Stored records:
┏━━

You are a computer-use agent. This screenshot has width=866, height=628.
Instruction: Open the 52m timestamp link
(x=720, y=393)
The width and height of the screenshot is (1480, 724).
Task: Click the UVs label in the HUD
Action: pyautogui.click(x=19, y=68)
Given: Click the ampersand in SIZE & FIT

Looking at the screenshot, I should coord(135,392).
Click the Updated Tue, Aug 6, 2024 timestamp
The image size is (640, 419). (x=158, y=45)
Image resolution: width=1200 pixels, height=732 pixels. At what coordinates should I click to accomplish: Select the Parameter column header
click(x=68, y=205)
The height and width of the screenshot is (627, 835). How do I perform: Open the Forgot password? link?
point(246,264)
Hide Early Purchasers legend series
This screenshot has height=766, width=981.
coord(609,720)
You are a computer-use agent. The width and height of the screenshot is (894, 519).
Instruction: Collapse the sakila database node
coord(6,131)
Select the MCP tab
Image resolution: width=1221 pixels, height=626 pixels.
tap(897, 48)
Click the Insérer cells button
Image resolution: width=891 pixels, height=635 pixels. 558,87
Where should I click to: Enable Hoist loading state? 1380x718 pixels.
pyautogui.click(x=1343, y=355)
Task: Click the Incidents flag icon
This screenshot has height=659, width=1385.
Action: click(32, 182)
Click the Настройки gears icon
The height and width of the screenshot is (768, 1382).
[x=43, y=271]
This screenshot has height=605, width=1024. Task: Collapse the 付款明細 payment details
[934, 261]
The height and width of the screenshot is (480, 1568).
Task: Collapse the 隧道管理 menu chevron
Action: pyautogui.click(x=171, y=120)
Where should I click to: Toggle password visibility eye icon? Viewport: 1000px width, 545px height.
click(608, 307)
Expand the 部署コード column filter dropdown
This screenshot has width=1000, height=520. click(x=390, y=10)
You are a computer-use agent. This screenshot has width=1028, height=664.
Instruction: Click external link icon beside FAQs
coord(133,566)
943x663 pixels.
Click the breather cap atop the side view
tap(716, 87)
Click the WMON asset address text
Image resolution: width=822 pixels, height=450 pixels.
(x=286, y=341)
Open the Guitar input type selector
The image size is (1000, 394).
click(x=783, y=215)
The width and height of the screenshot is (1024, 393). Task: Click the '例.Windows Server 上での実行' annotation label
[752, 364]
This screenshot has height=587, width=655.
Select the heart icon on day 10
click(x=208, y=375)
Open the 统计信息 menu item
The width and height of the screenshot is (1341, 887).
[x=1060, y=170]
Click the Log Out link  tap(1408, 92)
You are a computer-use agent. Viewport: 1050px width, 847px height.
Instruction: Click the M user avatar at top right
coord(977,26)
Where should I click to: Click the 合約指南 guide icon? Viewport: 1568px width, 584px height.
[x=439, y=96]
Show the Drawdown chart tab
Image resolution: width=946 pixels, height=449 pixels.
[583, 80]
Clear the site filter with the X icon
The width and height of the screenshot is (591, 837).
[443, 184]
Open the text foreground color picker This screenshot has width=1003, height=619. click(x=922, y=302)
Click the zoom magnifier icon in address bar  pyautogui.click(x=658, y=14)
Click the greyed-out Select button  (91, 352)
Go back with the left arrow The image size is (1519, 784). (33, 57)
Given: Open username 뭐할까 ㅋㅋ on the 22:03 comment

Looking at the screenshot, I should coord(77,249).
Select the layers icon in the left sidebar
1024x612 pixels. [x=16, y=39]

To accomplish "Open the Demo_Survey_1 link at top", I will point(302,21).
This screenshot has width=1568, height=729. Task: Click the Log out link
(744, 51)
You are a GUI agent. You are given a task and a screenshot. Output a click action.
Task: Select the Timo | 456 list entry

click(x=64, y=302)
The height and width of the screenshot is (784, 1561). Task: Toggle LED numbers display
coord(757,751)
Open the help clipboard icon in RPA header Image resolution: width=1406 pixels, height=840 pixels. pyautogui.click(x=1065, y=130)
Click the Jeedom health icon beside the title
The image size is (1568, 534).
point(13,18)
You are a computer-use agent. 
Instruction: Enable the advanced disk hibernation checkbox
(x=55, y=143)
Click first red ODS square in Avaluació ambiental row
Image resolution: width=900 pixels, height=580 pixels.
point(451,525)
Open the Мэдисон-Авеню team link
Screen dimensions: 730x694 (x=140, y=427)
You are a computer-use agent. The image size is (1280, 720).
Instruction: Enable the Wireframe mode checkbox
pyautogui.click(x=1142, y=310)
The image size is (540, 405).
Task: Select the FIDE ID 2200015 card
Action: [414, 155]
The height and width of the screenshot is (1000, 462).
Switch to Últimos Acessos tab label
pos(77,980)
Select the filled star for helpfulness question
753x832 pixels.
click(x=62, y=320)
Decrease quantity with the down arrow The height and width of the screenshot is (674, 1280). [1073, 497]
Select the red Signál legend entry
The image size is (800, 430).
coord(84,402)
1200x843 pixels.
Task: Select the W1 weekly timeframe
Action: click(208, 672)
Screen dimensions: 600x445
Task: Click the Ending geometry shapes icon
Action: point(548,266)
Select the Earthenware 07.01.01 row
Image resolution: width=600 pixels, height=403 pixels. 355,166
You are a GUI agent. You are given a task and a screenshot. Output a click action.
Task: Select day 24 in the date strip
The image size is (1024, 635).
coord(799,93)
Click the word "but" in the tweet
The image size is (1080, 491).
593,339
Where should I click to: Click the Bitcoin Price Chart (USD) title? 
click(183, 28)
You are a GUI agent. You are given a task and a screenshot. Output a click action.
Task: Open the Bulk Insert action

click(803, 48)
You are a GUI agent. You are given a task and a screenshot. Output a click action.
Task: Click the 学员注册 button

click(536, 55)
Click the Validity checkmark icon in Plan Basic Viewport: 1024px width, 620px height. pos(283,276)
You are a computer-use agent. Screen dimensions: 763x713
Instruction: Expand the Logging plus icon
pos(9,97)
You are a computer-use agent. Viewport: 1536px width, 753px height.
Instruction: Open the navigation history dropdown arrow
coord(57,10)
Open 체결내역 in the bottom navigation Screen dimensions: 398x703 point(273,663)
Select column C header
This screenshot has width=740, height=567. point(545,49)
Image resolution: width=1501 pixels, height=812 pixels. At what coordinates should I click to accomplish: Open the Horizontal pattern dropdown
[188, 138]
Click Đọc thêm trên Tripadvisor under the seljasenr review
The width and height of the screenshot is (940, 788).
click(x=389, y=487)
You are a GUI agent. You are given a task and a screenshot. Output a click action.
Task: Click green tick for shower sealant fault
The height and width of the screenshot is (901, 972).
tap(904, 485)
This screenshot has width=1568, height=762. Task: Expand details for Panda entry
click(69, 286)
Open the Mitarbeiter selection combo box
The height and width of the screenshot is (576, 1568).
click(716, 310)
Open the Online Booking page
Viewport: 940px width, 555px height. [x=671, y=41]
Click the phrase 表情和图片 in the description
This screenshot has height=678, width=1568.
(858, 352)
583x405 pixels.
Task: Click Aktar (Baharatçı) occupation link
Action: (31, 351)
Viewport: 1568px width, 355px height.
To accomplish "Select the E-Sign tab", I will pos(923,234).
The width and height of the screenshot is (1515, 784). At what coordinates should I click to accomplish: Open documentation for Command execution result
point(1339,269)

┗━━

--- Work item ---
Extract each line holding the word "will" from the records.

--- Result below ---
To accomplish "Open the Demo_Survey_1 link at top", I will point(302,21).
To accomplish "Select the E-Sign tab", I will pos(923,234).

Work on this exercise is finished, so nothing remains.